I spent the last two weeks of March in Paris—one week with my mom and sister, one week with Sean and Hugh. On the Saturday that fell in the middle, my sister and mom woke up early to leave for the airport, and Sean and Hugh were scheduled to arrive sometime later that afternoon. So after I got the rental apartment in order, I dropped my bags at a luggage locker. Then, the morning was mine. 

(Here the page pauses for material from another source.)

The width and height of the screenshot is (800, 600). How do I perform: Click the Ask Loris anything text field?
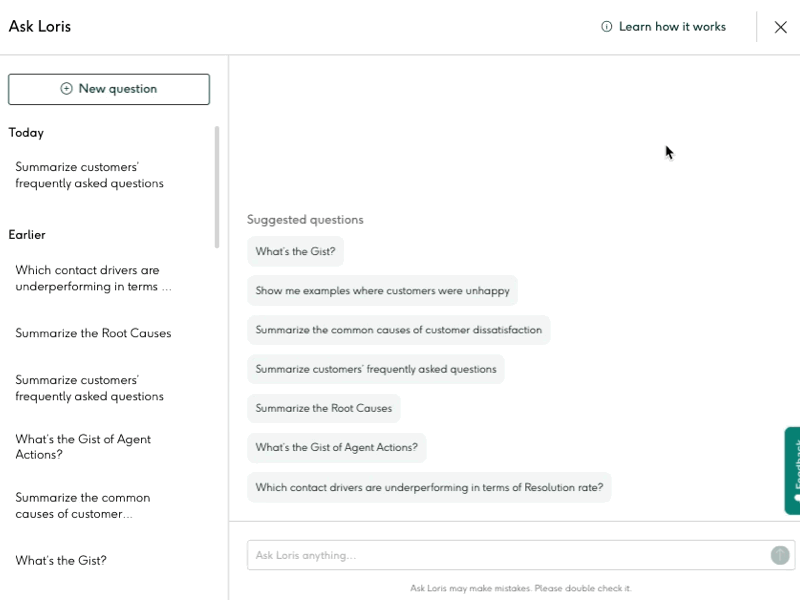(x=505, y=555)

I needed to cross the river to get where I was going: the Musée de Minéralogie, a 200-year-old wonder-cabinet of rocks, gems, and minerals tucked inside the École des Mines, and the Jardin des Grands Explorateurs. After a cold and sunny week, the rain was falling light and steady, but the air was warm. As I walked, I looked. I saw a woman in a boldly striped ankle-length grass-green and navy slicker chatting with a butcher in a shop aglow with pink neon. Nearby, a masted ship carved in stone was frozen in full sail above the door of a boy's school, a comic book shop promised stories for heros, and ancient saints with woebegone faces leaned on each other in the arch around the doors of a weathered church. Tucked in a little alley I looked into shop windows full of glass-tipped pens and prune-colored ink, rings heavy with old intaglios, and silvery Japanese papers. There was a poetry bookstore with simple wood shelves that I coveted (I went back later to get a closer look at those).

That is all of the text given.